There is vast wage difference between the male and female farmers, and this reflects the patriarchal mindset which leads to women getting paid less than men. Some historical movements of women have won them certain rights at workplaces mostly in the secondary and the tertiary sectors by securing their job rights by building safe work environment. But, when it comes to farming and allied activities women farmers do not have their rights fulfilled. Another reason for this wage difference is migration of male farmers to cities in search of good paid jobs which forces women to fill this vacuum.
Farmer suicides are talked about on a large scale in media but the major crisis is that it forgets to mention the women. Farmer suicides rose by 42% between 2014 and 2015, according to NCRB data.

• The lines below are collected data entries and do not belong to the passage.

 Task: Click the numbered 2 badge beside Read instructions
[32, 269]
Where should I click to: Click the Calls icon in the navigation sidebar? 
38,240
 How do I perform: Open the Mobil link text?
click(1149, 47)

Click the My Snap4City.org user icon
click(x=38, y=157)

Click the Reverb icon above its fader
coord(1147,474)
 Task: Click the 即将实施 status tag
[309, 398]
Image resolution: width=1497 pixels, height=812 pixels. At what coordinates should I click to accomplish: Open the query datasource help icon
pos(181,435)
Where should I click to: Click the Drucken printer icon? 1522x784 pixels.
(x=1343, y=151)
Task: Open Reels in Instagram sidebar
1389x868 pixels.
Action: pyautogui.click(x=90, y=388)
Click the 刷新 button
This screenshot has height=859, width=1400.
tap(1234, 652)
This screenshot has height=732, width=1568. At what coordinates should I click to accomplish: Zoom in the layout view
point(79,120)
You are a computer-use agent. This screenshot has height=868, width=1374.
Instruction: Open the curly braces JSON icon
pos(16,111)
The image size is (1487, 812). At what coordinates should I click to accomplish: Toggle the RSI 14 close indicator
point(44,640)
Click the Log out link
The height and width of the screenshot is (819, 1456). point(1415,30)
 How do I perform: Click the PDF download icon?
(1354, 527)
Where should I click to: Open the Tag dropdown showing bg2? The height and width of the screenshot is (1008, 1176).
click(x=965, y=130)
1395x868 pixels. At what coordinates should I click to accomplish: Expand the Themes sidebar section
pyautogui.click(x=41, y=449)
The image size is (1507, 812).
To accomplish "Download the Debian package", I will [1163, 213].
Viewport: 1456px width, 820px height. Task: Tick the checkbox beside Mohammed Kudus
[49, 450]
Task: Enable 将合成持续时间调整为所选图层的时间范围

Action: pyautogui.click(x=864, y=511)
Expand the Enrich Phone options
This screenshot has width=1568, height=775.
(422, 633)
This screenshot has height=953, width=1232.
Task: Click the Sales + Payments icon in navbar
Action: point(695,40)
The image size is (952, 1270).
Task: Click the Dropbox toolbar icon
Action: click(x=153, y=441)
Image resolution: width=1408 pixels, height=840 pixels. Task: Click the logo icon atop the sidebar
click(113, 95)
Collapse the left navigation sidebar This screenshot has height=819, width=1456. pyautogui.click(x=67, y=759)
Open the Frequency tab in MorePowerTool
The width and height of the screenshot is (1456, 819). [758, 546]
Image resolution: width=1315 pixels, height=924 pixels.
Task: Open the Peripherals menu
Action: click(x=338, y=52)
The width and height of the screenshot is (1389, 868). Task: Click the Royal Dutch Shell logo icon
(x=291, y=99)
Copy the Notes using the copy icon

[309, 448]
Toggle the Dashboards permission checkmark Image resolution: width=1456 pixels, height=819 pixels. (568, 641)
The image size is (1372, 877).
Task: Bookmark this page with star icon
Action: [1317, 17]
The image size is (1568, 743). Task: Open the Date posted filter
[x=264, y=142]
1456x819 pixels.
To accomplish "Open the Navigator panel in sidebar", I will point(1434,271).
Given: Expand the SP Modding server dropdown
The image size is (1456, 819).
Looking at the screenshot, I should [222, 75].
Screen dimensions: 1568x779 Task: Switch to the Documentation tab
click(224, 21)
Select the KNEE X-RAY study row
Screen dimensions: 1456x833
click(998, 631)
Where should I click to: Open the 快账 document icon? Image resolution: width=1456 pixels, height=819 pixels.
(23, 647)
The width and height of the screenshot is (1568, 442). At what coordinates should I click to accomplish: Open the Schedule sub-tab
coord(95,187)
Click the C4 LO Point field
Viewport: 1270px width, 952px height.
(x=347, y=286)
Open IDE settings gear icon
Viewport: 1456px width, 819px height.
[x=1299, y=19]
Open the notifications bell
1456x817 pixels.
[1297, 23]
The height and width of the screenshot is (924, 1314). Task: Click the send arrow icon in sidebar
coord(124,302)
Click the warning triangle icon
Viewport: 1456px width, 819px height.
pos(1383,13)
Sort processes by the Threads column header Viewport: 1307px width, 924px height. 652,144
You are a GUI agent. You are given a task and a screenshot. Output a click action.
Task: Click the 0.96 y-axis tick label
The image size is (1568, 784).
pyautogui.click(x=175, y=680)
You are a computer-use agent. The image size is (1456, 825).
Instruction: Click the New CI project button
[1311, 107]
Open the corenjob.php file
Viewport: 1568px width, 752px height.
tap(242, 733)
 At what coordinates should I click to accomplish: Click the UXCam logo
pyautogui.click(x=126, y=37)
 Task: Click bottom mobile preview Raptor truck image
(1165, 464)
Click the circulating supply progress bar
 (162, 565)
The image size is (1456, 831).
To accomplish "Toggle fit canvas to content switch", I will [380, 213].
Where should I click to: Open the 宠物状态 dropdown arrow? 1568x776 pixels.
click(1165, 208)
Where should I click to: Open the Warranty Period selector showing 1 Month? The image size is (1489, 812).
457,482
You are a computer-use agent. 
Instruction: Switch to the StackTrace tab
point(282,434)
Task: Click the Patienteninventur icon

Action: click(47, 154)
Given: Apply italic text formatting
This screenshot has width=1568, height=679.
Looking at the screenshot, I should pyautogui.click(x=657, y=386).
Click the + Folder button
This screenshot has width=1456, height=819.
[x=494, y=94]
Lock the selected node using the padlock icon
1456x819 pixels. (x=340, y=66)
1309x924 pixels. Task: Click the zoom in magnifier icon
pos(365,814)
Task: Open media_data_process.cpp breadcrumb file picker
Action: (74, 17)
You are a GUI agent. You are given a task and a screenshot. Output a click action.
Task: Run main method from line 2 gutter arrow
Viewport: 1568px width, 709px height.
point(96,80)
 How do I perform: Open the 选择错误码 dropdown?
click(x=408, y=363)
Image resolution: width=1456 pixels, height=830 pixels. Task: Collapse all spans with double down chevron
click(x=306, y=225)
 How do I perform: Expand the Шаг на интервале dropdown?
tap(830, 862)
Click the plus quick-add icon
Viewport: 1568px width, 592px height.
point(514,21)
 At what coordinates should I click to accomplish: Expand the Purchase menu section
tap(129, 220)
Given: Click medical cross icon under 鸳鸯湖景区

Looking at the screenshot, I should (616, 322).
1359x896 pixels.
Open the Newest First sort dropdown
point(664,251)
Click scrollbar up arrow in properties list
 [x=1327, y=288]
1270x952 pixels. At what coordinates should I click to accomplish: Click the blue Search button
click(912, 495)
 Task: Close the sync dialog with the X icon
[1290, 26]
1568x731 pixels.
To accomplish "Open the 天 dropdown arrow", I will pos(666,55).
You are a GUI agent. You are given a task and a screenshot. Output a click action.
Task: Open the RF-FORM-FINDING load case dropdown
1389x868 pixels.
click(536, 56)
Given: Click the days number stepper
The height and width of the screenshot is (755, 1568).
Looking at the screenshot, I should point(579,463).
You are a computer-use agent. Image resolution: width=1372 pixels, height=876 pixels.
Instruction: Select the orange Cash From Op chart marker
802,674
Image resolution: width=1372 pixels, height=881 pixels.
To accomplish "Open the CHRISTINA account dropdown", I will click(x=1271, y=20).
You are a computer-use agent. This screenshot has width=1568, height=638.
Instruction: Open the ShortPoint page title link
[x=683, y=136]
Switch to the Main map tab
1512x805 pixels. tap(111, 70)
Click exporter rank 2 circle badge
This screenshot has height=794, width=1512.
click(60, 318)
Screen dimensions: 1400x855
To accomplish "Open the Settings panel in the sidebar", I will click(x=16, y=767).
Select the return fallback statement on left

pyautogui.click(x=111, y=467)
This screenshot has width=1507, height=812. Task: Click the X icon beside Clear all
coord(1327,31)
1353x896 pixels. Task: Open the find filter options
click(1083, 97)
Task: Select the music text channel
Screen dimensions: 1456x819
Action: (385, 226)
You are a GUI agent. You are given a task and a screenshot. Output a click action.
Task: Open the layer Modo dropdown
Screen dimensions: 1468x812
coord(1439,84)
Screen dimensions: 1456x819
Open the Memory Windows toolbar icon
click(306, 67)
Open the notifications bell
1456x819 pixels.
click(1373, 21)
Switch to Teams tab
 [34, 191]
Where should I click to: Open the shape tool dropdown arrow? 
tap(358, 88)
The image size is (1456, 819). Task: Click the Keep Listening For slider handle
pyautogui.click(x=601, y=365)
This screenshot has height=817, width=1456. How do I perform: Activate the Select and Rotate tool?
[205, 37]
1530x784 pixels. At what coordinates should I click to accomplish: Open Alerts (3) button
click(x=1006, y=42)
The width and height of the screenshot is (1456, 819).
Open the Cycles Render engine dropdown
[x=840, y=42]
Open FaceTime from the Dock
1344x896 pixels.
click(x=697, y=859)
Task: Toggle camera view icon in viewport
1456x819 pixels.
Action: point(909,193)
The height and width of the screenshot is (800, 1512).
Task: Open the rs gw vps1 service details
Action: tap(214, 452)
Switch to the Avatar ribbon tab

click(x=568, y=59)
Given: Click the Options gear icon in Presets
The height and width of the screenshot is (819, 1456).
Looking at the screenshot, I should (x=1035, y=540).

What is more significant here is that out of a total of 8007 farmer suicides in 2014, 441 were women farmers. Among the suicides by agricultural labourers, the NCRB recorded 577 women.
Despite all these troubles, and the discrimination women farmers have an emotional relationship with the land as it provides them with food. But they are not given credit for the work they do even at their homes.
15th October is celebrated as National Women Farmer’s Day or Rashtriya Mahila Kisan Diwas in India but is it of any significance if women have been unable to achieve economic equality in gender which has also been guaranteed by the Indian Constitution, under the aegis of Article 14?
We need to get some solutions to the women farmers’ issues, right from recognising them as farmers, by the Indian media, and how the concept of farmer is masculine which results in the ignorance of the problems of the female farmers despite their contribution.